The denim from Edwin range has been extended again for SS12 with a couple of new products worth mentioning including the a light organic jean and the ED-55 (available for the first time in red-listed selvedge).
Shirting is designed for a free and easy lifestyle – chambrays, linen, stripes are the order of the day..
The riders were outfitted in Edwin denim,: including covetable RV selvage denim jacket., black chambray shirts, Red Listed selvage and Rainbow Listed selvage jeans.
About Edwin’s History:
Mr Tsunemi had a passion for denim, which inspired him to import them directly from the United States as no denim was manufactured in Japan at that time. Used, worn-out and dirty denim which had to be laundered and mended by hand in order to sell on to his customers.
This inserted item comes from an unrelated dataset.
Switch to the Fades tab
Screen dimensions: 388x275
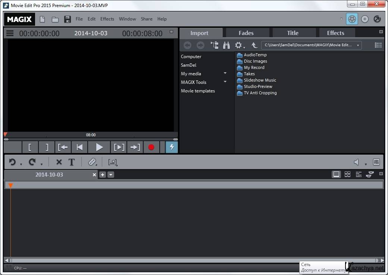[246, 33]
In 1951 domestically manufactured denim was available for the first time in Japan. This product was expensive and of inferior quality compared to its American counterparts. Mr Tsumeni was driven to create his own denims, with greater sophistication in fits, washes and quality. From this point on in Edwin denim , quality, craftsmanship, innovation and integrity have been paramount to the ethos and aesthetic for the brand. In 1961 Mr. Tsunemi crafted the first pair of Edwin denim jeans. Utilising the letters D, E, N, I & M (reversing the M creating a W) he created the brand name ‘Edwin’. By 1963 Edwin had produced the world’s heaviest(at that time) ringspun denim jean (16oz), featuring the famous three-colour rainbow selvedge, which is still being used today. In the 1970’s Edwin were the first company in the world to develop ‘old wash’ designed to replicate denim which have been worn from its rigid, unwashed state traditionally designed for workwear due to its durability. In the 1980’s Edwin invented ‘stone washing’ which revolutionised the entire denim industry and was a pivotal moment in the evolution of denim manufacturing, thus influencing, every denim company in existence today. In the 1990’s Edwin created the ‘new vintage’ denim concept, which encompasses the subtle beauty of hand replicating vintage washes from archive references pre-dating 1947.